[Exercise] Count the lines in the entries below that contain the word "This". Reply with the number alone.

....................

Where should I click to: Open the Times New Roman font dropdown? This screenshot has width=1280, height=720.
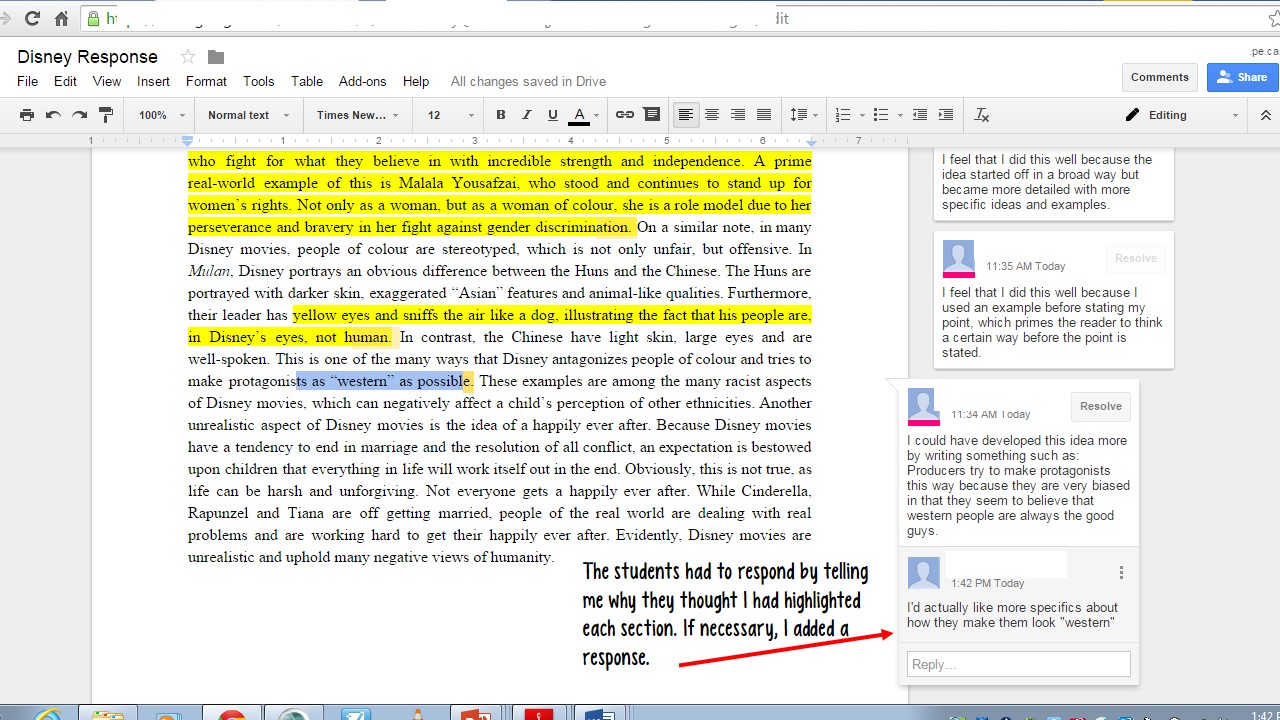357,114
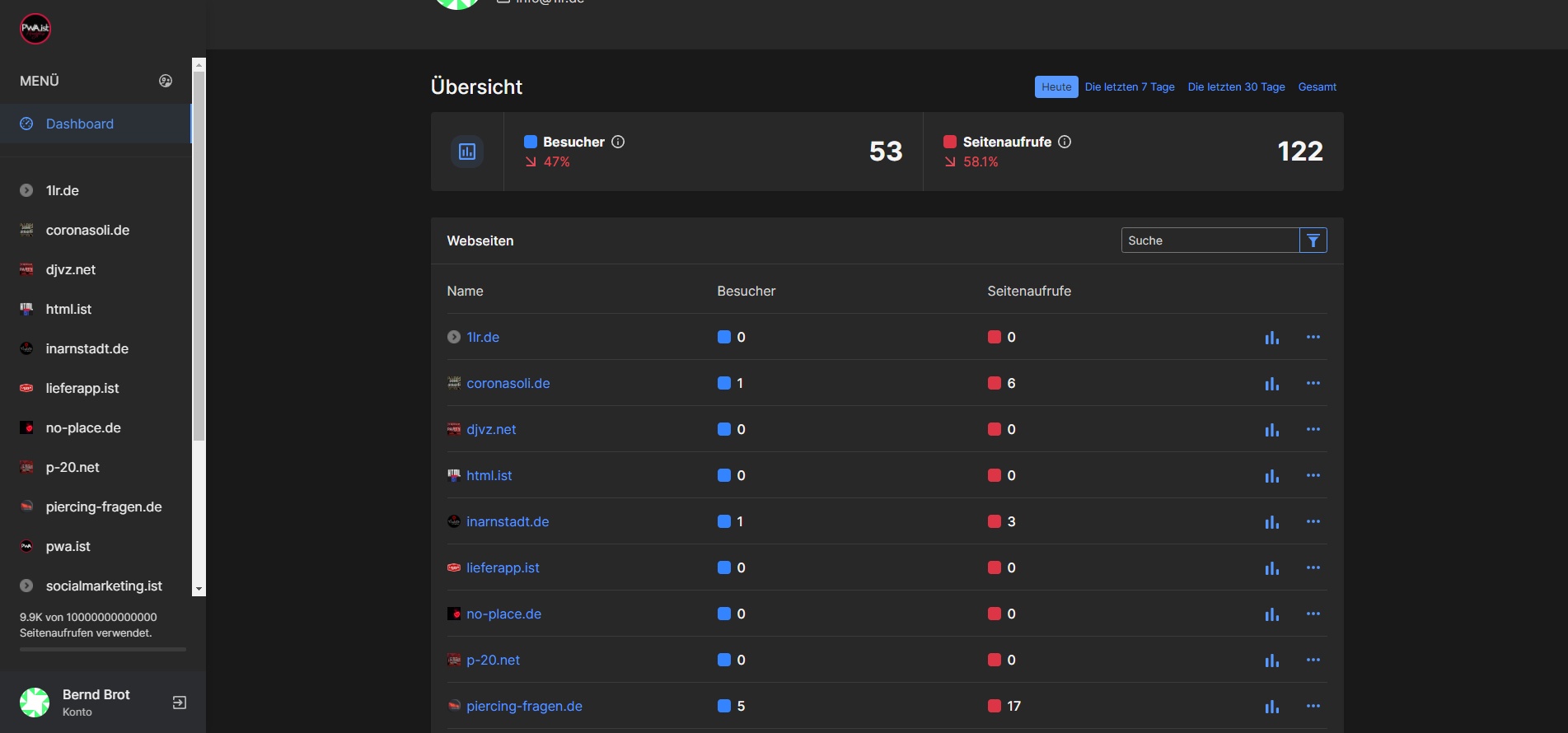The image size is (1568, 733).
Task: Click the filter icon next to search
Action: [1313, 240]
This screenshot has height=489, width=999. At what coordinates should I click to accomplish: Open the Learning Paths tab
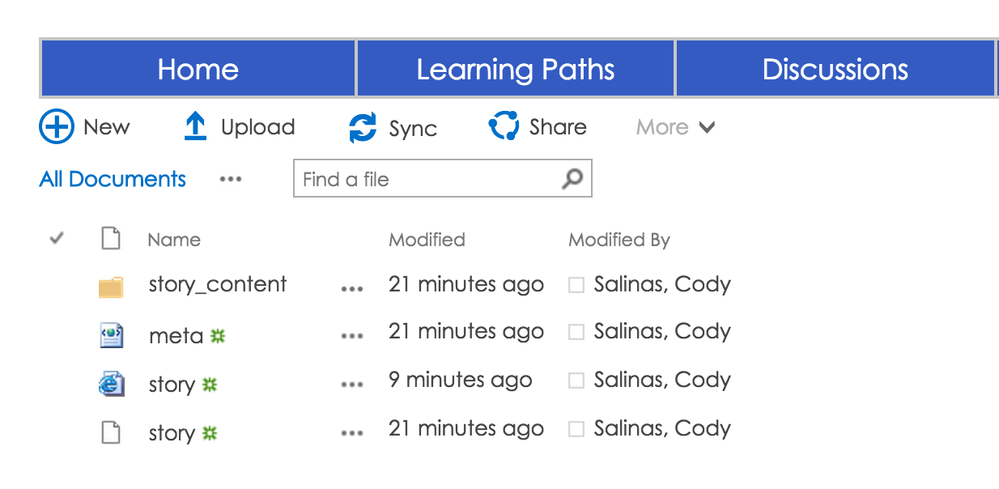(x=515, y=69)
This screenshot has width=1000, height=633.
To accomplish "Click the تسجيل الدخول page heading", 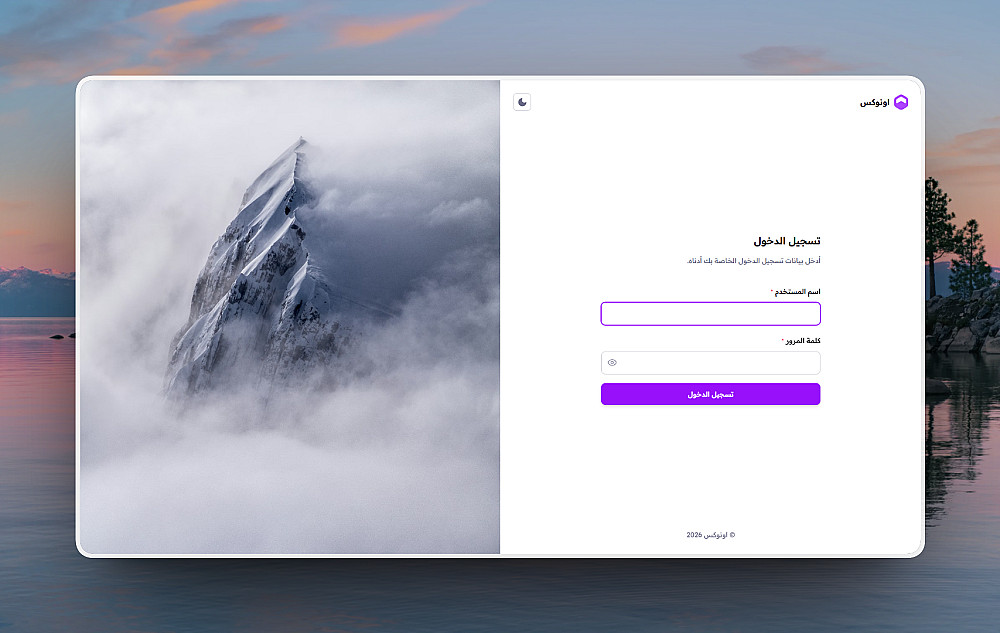I will pos(787,241).
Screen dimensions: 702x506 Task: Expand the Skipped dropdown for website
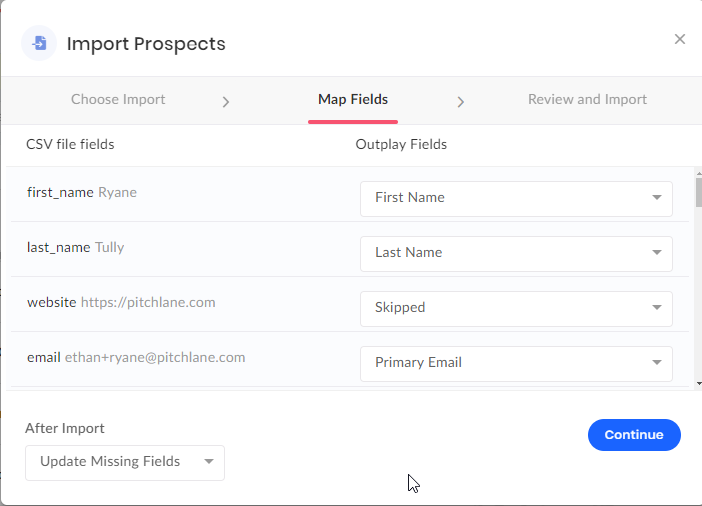pos(516,309)
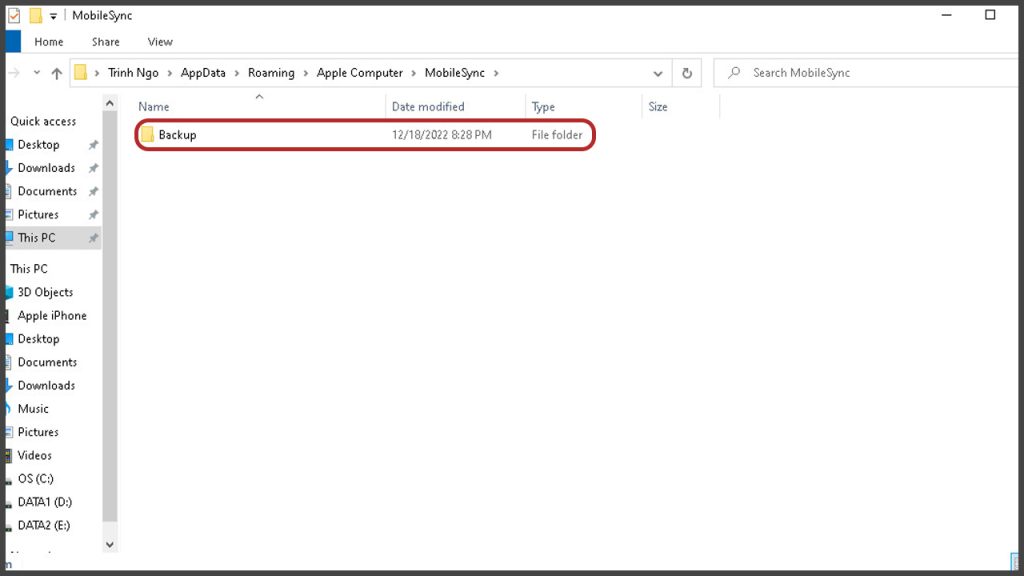Navigate to Roaming in breadcrumb path
This screenshot has width=1024, height=576.
tap(271, 73)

....................

[Task result] 4